Vorderseite von Bl. 50 (50r):

«Zu Wejach sind 2 Glocken mit folgenden Umbschriften
Die erst und grösst am Crantz

Durch hitz und feuwer bin geflossen ich,
Johann Fuesli von Zurich hat gossen mich [in Ms. P 6313: «Füessli» u. «Zürich»]
Anno M • DC • LXXXII»

Darunter
[Darstellung zweier Wappen mit Helmzier: Wappen Escher mit Stern und Noppenglas, Wappen Waser]

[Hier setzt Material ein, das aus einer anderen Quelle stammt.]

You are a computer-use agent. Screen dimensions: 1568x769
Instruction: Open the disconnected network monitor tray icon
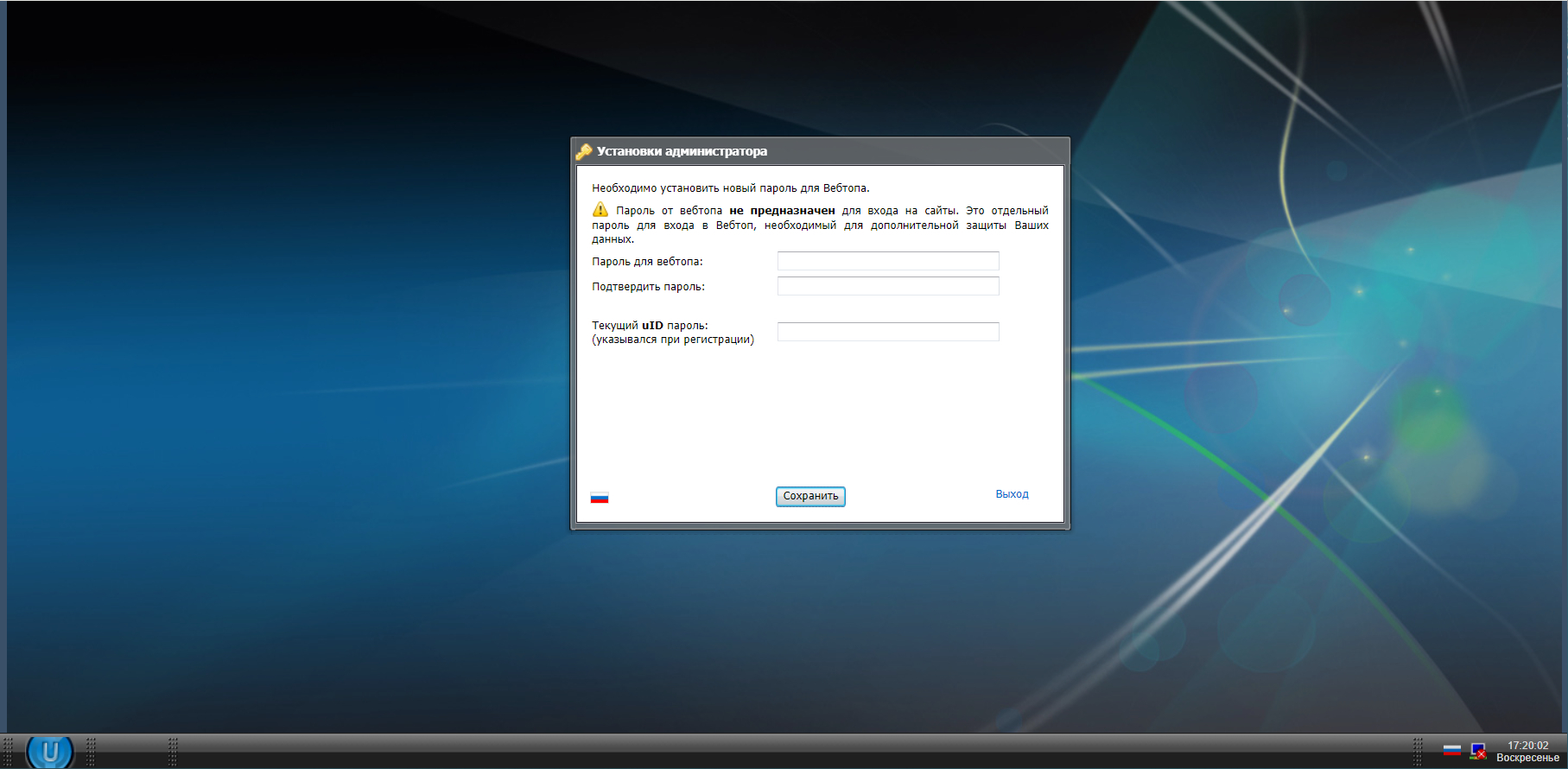tap(1478, 751)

Herr Johann Caspar Æscher des Raths und Statthalter.
Herr Johann Heinrich Waser des Raths
beide Obervögt des Neüw Ambts»

Auff der andern Seiten
[Zwei weitere Wappen]

Herr Hans Rudolf Seeholzer Pfarrer zu Weyach
Herr Johann Kramer des Regiments, Landtschriber im Neuambt

Diese Glocke war also wohl von den damals amtierenden Obervögten und dem Landschreiber des Neuamt, sowie dem aktuellen Weiacher Pfarrer in toto gestiftet, oder zumindest massgebend mitfinanziert.

Hergestellt wurde sie in der bekanntesten Zürcher Glockengiesserei der Neuzeit, bei Johannes Füssli in Zürich (dessen Wirkstätte dort lag, wo heute der sog. Glockenhof zu finden ist, d.h. an der Sihlstrasse 35 in Zürich). Auch in einem vor dem Buchblock in das Eschersche Glockenbuch eingebundenen Minibüchlein (S. 29) ist «Johans Füßly» als Giesser genannt, bei dem die Glocke «durch hiz und feur» gegangen sei.

Auf der Rückseite von Bl. 50 (50v) ist die zweite Glocke nur kurz erwähnt:

Die 2. Glok

☩ O • Rex • glorie • Criste • veni • cum • pace

Das Kreuz ist als sogenanntes Kruckenkreuz oder vierfaches Tau-Kreuz dargestellt, da es Querbalken an den vier Enden der Kreuzarme aufweist. Die Inschrift, die so nur auf Glocken zu finden ist, verweist auf ein höheres Alter dieser Glocke (vgl. WeiachBlog Nr. 1581).